- **WHAT NEEDS TO BE DONE**:
Copy out word for word everything from the line containing "Screen dimensions: 779x373" down to the end of the rows below. Leave the pictures out.

- **EXERCISE MATERIAL**:
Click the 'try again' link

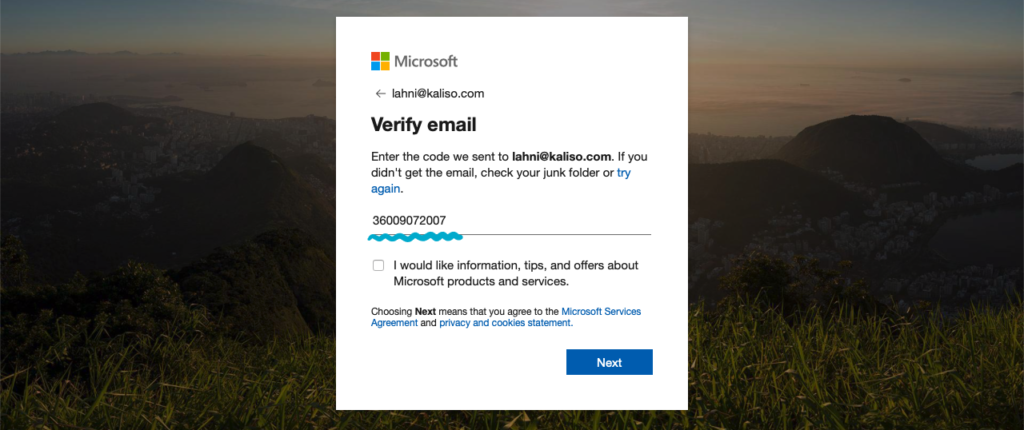point(623,173)
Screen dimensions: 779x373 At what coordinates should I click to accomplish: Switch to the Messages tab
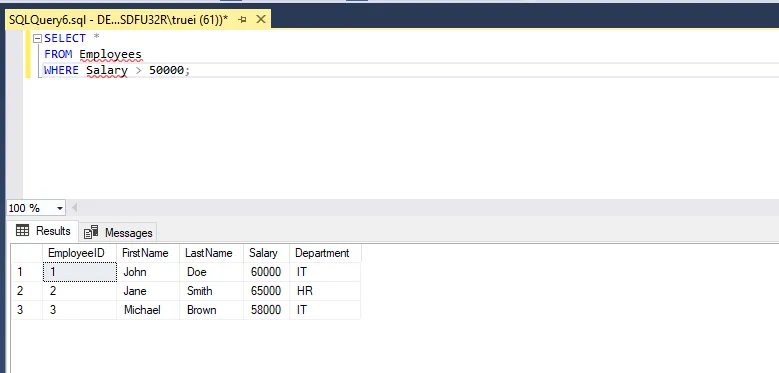pos(118,232)
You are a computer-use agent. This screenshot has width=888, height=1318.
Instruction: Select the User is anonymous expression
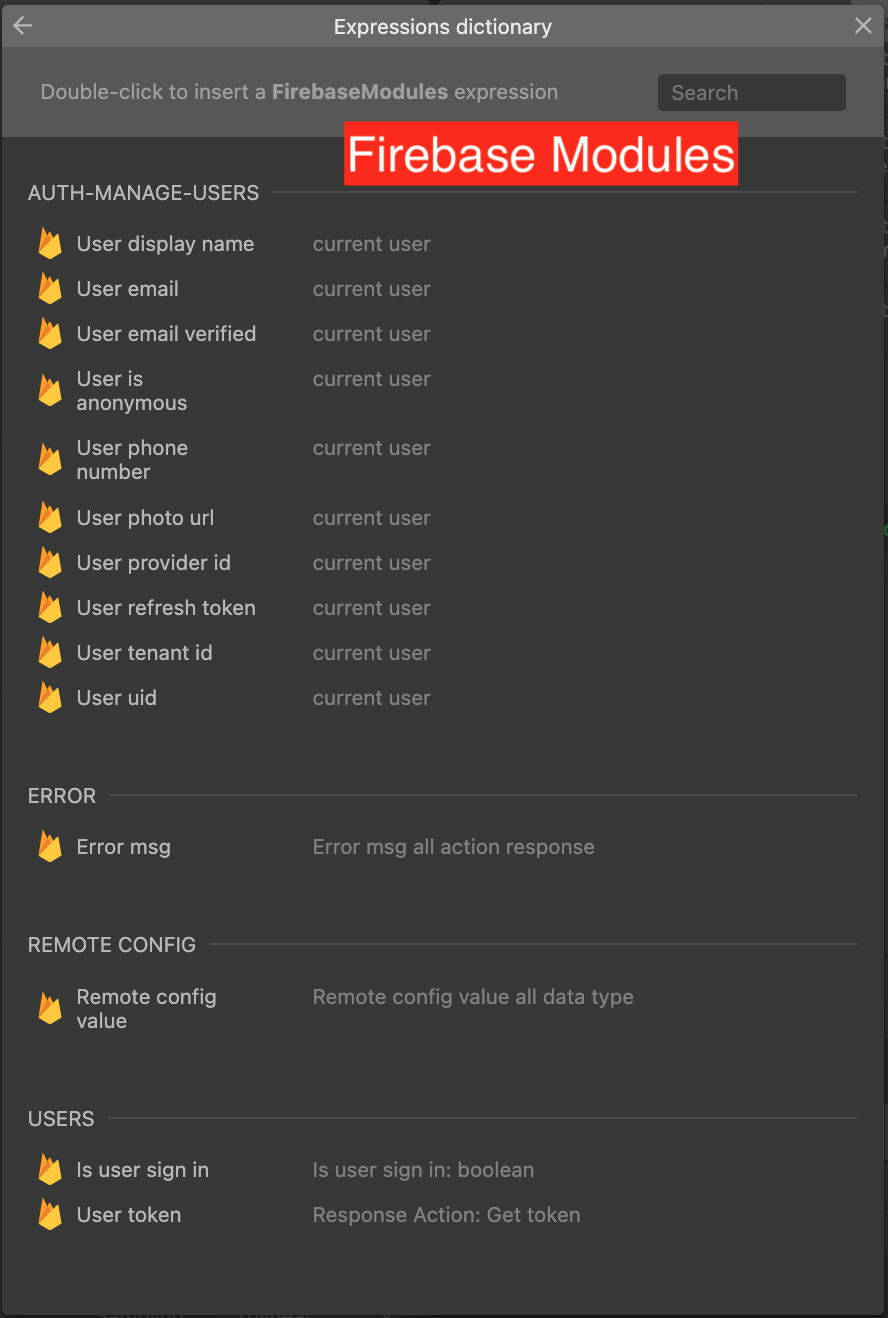pos(131,391)
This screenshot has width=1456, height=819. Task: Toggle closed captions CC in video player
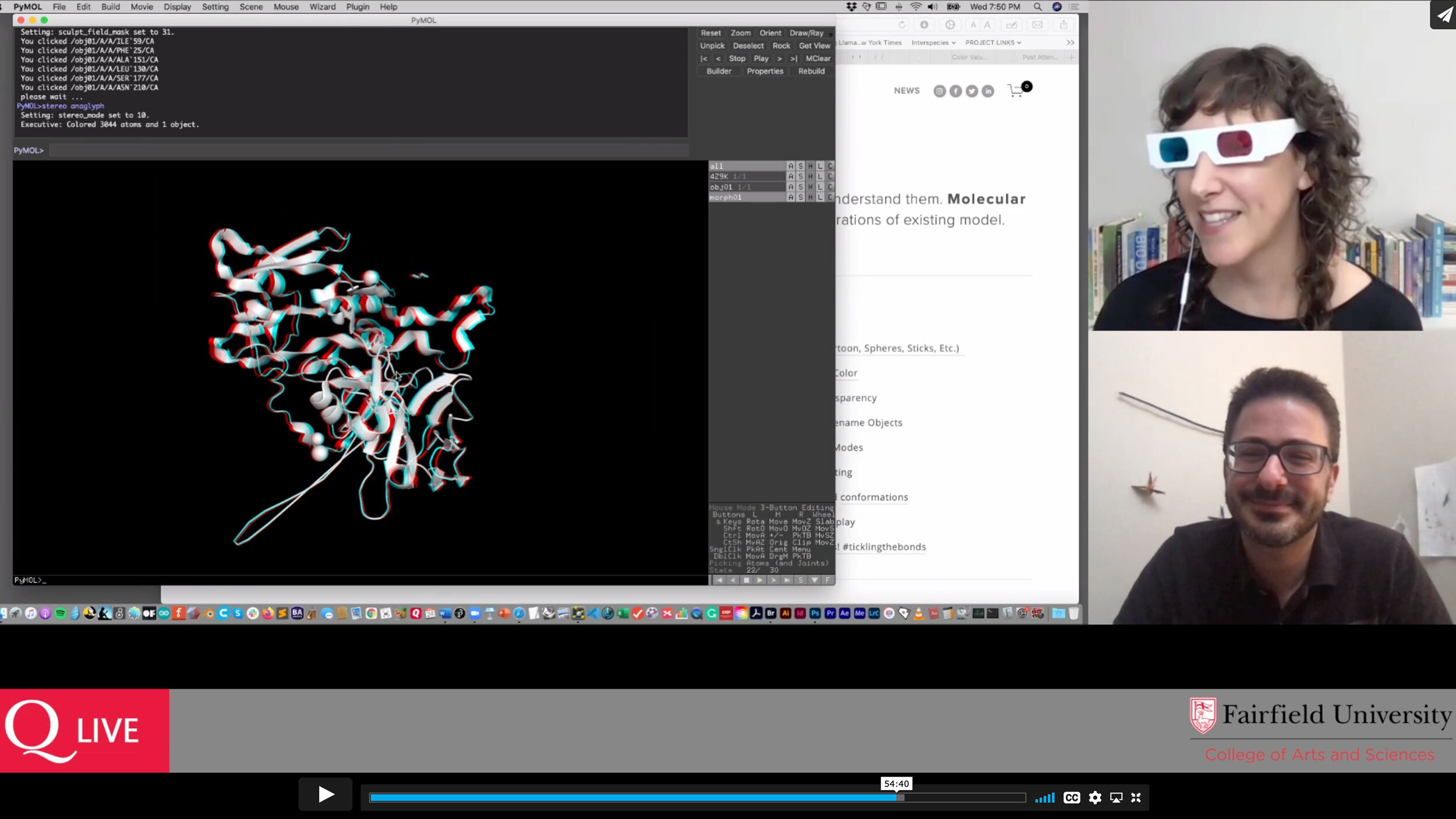1072,798
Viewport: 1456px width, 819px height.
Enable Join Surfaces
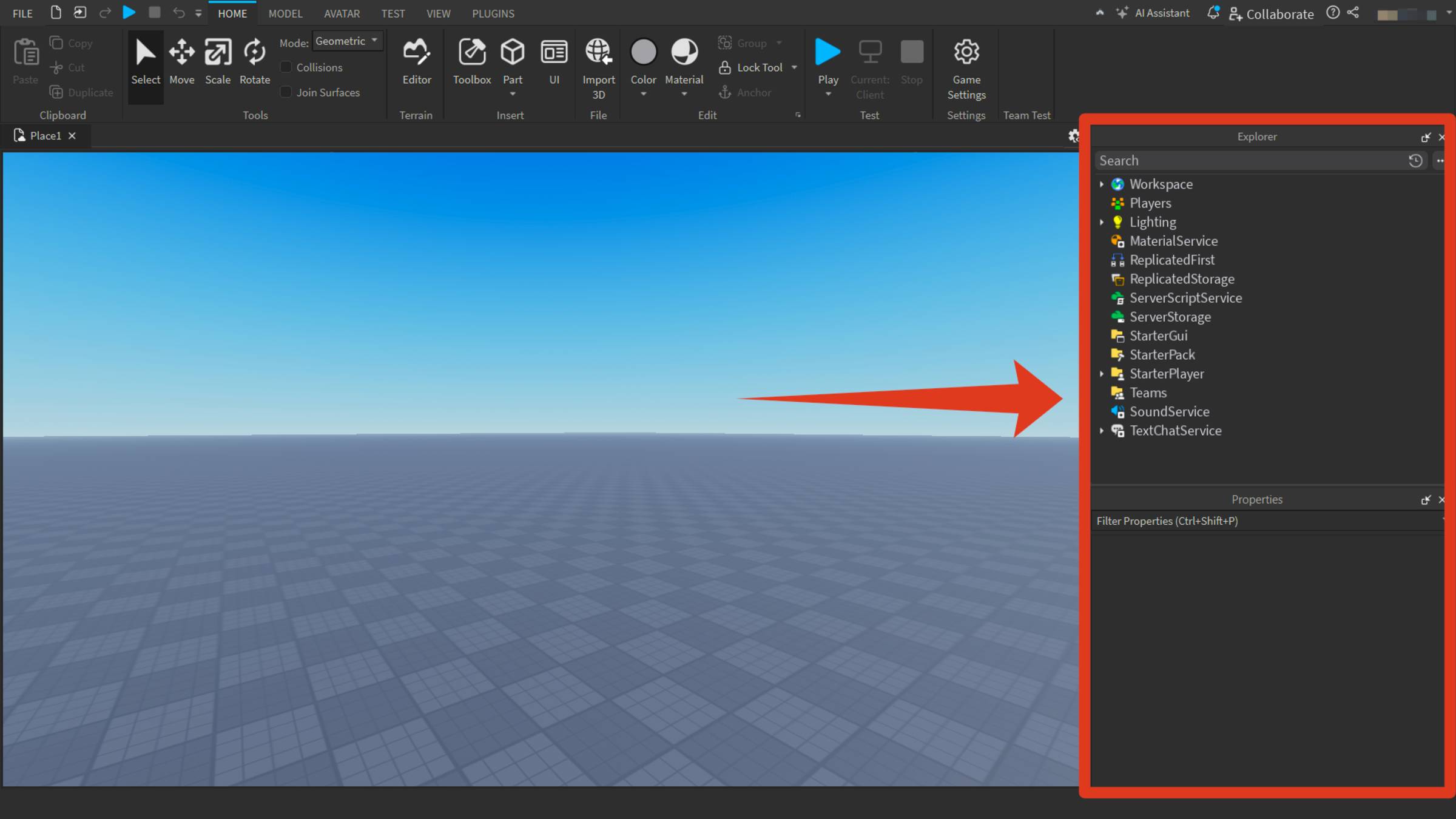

- **FULL OUTPUT**:
Screen dimensions: 779x373 At what coordinates should I click to accomplish: Switch to the Messages tab
pos(118,232)
You are a computer-use agent. This screenshot has width=888, height=1318.
Instruction: Select the User is anonymous expression
pos(131,391)
This screenshot has width=1456, height=819. Task: Toggle closed captions CC in video player
1072,798
Viewport: 1456px width, 819px height.
Enable Join Surfaces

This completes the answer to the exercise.